DATA PROVIDED start

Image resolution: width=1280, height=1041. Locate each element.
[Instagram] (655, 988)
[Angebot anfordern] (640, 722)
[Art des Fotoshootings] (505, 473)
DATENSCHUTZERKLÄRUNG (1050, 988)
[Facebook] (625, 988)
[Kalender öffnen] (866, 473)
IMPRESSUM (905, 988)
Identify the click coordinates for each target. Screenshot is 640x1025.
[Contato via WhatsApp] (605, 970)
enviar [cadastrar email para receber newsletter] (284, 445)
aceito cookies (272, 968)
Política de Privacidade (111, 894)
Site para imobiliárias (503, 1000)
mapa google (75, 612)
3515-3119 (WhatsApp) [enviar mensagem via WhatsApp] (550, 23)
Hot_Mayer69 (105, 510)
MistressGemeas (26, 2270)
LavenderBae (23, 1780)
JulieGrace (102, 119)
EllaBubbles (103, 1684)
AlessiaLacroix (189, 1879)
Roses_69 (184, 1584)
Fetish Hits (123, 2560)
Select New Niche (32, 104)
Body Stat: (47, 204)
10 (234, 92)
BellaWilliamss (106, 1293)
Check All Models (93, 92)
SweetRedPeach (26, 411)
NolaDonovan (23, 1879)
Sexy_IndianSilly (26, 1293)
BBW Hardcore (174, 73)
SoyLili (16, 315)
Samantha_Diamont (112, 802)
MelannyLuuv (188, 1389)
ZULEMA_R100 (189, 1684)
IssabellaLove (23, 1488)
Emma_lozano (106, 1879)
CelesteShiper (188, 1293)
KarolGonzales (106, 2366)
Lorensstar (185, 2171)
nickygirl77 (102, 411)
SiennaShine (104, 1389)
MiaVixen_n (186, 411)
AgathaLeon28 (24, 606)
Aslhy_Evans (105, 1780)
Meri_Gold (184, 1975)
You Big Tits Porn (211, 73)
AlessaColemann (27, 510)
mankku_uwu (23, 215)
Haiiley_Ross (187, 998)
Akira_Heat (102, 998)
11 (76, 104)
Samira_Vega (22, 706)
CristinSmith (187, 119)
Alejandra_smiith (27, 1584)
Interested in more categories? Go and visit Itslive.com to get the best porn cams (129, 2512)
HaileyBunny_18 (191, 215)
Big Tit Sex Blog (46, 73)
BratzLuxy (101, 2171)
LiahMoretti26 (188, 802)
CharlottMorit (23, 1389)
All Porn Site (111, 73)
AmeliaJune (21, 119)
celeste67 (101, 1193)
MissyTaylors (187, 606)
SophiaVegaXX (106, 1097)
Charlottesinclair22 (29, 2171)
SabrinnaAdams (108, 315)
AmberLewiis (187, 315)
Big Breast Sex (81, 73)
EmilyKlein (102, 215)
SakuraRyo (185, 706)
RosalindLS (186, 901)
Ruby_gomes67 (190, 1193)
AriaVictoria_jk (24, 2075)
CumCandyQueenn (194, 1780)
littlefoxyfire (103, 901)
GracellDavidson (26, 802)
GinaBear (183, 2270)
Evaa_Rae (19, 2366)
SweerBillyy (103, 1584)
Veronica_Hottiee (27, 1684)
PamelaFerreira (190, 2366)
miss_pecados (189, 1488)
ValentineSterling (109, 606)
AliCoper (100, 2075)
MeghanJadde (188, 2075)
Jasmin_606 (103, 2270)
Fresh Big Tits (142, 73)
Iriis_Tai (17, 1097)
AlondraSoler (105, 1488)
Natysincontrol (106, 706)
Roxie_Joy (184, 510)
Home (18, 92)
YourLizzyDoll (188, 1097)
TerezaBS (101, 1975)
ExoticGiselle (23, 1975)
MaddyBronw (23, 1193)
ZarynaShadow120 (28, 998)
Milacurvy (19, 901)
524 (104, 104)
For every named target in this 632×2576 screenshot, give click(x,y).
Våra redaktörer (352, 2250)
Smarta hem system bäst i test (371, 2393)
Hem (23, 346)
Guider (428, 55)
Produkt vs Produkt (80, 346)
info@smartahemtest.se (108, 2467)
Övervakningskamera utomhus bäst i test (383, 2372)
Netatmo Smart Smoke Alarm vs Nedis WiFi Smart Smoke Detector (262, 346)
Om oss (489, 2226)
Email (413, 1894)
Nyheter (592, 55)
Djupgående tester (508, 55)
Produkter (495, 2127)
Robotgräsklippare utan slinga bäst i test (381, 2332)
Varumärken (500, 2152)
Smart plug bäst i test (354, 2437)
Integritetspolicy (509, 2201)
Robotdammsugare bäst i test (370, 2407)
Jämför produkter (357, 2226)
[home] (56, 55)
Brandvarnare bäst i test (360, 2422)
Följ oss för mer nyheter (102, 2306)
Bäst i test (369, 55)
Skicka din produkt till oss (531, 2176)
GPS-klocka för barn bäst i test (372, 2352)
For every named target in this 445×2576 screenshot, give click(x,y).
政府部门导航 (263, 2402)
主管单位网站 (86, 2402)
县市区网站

DATA PROVIDED end

DIRECTION:
Present the items from the line with "AliCoper (100, 2075)" up to and including the line with "MaddyBronw (23, 1193)" as a Markdown table with the columns Row and Entry, numbering each row and omitting blank lines.

TASK RESULT:
| Row | Entry |
|---|---|
| 1 | AliCoper (100, 2075) |
| 2 | MeghanJadde (188, 2075) |
| 3 | Jasmin_606 (103, 2270) |
| 4 | Fresh Big Tits (142, 73) |
| 5 | Iriis_Tai (17, 1097) |
| 6 | AlondraSoler (105, 1488) |
| 7 | Natysincontrol (106, 706) |
| 8 | Roxie_Joy (184, 510) |
| 9 | Home (18, 92) |
| 10 | YourLizzyDoll (188, 1097) |
| 11 | TerezaBS (101, 1975) |
| 12 | ExoticGiselle (23, 1975) |
| 13 | MaddyBronw (23, 1193) |